The median OS after neurosurgery was 9 months (range: 4-18 months), with 6-, 12-, and 18-month survival rates of 86.2%, 46.7%, and 17.2%, respectively. Independent predictive factors included brain metastasis size ≥5 cm, Leptomeningeal metastasis(LM), EGFR mutation with TKI treatment, and extracranial metastases. The nomogram demonstrated robust discriminative ability and calibration. EGFR-mutant patients receiving postoperative TKIs showed significantly prolonged survival attributable to enhanced blood-brain barrier permeability. Finally, the authors developed a web-based dynamic nomogram for LCBM patients to facilitate clinical implementation.
This study establishes a validated prognostic model integrating tumor burden, EGFR mutation status, and metastatic patterns. It demonstrates that EGFR-guided TKI therapy and bone metastasis surveillance critically influence LCBM outcomes. The nomogram provides a quantifiable framework for risk-adapted therapeutic decisions, advancing precision oncology in neuro-oncology practice.

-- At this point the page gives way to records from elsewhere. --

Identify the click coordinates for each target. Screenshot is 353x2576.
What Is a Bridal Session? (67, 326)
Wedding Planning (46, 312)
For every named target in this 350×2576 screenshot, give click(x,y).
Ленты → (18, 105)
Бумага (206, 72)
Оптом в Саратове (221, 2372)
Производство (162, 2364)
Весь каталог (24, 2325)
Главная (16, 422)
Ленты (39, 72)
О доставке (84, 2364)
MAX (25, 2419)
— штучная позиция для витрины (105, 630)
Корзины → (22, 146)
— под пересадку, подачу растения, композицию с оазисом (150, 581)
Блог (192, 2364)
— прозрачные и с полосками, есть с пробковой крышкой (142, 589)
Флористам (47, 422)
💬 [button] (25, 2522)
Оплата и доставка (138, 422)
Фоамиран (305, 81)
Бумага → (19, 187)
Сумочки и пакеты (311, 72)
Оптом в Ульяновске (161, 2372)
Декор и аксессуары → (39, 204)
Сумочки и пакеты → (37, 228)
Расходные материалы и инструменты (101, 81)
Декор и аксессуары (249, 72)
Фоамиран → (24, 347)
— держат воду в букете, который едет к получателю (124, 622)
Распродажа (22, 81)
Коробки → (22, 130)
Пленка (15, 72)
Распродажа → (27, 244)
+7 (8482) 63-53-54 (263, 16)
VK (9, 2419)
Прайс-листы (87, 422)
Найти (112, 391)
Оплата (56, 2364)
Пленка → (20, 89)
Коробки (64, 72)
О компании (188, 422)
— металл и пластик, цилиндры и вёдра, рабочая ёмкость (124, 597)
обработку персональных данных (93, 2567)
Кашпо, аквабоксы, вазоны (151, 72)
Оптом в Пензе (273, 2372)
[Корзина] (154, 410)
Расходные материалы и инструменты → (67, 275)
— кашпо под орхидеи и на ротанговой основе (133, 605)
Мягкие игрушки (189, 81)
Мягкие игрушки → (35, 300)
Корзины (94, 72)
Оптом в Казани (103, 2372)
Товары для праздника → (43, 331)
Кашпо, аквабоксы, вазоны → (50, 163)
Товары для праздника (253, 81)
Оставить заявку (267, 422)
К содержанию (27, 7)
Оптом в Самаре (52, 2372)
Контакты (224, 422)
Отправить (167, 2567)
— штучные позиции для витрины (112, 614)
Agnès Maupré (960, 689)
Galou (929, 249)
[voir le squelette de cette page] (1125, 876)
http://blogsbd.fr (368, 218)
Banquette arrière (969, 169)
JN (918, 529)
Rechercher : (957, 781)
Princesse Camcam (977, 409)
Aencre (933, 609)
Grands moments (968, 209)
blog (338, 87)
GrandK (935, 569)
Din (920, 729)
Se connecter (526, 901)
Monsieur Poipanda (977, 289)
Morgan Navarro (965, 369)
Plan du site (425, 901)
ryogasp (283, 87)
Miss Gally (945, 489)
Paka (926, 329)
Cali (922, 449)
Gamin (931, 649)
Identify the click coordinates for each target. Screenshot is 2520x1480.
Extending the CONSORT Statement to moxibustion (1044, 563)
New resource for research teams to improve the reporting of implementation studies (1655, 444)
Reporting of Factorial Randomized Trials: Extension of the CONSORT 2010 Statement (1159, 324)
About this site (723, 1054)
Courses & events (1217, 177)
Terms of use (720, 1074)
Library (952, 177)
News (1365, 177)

肺癌脑转移(LCBM)占颅内恶性肿瘤的40%-50%,越来越多的证据表明存在绕过血脑屏障的替代转移途径。现有的预后模型在亚洲人群中缺乏验证且缺乏分子分层。这项多中心研究旨在开发一种整合临床病理和分子决定因素的临床列线图,用于个性化的LCBM管理。
对来自中国四家机构的522例接受手术治疗的LCBM患者(2015-2021年)进行回顾性分析。患者按7:3随机分为训练队列(n=365)和验证队列(n=157)。多变量Cox回归确定独立的预后因素,并将其纳入预测6/12/18个月总生存期(OS)的列线图。通过时间依赖性ROC曲线(AUC)、校准图和决策曲线分析(DCA)评估模型性能。
神经外科手术后的中位OS为9个月(范围:4-18个月),6个月、12个月和18个月的生存率分别为86.2%、46.7%和17.2%。独立预测因素包括脑转移瘤大小≥5 cm、软脑膜转移(LM)、接受TKI治疗的EGFR突变以及颅外转移。该列线图显示出强大的辨别能力和校准能力。接受术后TKI治疗的EGFR突变患者生存期显著延长,这归因于血脑屏障通透性增强。最后,作者为LCBM患者开发了一个基于网络的动态列线图,以促进临床应用。
本研究建立了一个整合肿瘤负荷、EGFR突变状态和转移模式的经过验证的预后模型。研究表明,EGFR引导的TKI治疗和骨转移监测对LCBM的预后有至关重要的影响。该列线图为风险适应性治疗决策提供了一个可量化的框架,推动了神经肿瘤学实践中的精准肿瘤学发展。